== Listed entries ==

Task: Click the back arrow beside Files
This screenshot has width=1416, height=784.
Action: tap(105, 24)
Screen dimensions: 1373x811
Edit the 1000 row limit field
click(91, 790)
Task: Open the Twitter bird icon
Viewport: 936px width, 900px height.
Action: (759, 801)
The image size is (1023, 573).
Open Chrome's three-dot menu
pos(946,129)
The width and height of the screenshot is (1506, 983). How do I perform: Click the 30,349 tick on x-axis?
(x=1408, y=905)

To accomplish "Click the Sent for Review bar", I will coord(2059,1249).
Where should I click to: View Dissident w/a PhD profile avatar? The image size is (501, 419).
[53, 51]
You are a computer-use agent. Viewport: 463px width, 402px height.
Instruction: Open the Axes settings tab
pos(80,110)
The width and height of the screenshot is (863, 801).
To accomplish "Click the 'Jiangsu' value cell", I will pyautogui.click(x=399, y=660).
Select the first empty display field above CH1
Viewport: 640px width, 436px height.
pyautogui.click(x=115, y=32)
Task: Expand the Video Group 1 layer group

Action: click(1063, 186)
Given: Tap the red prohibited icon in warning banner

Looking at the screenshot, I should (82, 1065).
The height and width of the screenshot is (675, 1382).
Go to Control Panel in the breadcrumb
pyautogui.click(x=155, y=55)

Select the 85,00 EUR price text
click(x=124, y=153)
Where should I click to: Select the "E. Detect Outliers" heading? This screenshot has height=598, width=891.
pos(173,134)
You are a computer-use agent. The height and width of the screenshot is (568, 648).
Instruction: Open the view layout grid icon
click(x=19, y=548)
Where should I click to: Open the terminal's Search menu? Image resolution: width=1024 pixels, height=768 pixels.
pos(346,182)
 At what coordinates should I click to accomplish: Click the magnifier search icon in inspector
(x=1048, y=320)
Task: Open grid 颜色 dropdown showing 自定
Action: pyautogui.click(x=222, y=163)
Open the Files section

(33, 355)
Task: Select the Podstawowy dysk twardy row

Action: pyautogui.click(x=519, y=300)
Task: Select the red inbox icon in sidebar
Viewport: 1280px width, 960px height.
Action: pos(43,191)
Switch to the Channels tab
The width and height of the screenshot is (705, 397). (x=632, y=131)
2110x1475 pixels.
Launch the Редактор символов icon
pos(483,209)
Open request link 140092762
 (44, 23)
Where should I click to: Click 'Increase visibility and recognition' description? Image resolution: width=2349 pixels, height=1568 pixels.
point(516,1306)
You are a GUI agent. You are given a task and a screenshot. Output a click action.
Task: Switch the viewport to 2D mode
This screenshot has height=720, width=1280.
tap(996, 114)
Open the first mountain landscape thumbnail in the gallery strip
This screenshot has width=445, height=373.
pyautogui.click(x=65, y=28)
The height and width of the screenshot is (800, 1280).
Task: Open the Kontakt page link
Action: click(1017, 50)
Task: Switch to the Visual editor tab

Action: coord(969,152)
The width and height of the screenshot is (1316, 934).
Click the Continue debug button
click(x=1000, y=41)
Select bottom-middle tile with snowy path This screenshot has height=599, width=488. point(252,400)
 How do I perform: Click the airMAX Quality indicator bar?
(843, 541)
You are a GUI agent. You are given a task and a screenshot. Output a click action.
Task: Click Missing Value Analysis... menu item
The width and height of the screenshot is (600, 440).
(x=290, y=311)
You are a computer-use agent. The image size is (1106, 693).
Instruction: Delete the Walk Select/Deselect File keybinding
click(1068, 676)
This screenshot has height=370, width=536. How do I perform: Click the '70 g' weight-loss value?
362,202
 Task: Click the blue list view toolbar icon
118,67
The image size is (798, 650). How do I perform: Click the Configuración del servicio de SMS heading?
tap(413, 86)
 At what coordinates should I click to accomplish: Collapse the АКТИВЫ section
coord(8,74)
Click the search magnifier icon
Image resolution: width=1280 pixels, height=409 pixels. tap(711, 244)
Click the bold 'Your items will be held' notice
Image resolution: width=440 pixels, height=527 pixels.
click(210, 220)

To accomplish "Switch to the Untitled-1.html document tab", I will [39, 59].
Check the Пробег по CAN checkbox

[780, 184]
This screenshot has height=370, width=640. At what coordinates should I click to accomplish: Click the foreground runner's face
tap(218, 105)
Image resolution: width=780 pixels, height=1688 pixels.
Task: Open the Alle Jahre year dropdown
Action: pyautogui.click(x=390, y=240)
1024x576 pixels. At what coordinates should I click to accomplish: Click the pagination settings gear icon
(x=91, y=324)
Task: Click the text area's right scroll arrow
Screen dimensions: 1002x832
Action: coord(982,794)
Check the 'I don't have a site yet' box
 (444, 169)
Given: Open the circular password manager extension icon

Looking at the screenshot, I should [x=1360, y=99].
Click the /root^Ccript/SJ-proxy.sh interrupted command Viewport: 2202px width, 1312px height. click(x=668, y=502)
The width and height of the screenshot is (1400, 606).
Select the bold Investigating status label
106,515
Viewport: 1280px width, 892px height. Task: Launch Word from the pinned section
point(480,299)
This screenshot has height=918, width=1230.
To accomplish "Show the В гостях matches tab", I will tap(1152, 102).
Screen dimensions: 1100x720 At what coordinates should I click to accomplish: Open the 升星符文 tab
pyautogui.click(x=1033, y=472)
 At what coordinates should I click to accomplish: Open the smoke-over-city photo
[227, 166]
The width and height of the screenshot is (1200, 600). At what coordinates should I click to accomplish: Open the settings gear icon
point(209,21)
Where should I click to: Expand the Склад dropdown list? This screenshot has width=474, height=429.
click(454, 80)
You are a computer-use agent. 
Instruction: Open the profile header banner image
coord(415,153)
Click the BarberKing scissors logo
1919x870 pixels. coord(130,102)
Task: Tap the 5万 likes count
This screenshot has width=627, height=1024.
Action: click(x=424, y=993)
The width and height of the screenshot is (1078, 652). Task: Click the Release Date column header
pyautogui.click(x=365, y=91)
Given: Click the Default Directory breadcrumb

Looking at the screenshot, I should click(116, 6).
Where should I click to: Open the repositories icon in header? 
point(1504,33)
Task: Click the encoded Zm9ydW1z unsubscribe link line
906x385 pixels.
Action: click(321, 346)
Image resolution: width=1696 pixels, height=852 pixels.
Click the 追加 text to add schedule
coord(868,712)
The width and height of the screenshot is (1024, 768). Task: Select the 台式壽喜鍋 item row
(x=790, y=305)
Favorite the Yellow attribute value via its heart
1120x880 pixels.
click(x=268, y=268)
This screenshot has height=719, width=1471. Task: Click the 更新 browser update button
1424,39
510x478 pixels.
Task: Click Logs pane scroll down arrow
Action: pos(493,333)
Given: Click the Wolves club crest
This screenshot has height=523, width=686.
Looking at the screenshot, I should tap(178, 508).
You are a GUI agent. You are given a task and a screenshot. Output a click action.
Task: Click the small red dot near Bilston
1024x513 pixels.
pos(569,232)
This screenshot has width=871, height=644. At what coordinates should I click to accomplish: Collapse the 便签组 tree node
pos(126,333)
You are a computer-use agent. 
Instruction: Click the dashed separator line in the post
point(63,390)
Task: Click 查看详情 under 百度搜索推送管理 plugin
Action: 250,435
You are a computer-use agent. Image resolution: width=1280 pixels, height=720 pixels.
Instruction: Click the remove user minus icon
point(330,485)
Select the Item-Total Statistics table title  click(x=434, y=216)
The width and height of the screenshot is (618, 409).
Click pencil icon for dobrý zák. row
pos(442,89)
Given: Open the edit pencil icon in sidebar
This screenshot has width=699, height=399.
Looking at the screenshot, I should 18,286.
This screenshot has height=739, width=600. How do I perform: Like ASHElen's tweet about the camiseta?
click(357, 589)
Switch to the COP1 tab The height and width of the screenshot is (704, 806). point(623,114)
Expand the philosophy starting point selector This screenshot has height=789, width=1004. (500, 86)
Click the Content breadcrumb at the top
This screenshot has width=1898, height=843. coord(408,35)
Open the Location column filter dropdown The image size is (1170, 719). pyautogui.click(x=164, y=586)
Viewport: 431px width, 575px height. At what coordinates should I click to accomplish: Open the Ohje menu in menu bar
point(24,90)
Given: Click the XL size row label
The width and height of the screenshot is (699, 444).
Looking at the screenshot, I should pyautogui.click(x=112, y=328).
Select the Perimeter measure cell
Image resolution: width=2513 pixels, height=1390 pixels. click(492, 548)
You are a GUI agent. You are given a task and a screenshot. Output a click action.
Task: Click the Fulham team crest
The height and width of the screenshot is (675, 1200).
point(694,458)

== Brief ==
Identify every line above that includes the word "sidebar", and show those lines.

== Task solution ==
Task: Select the red inbox icon in sidebar
Given: Open the edit pencil icon in sidebar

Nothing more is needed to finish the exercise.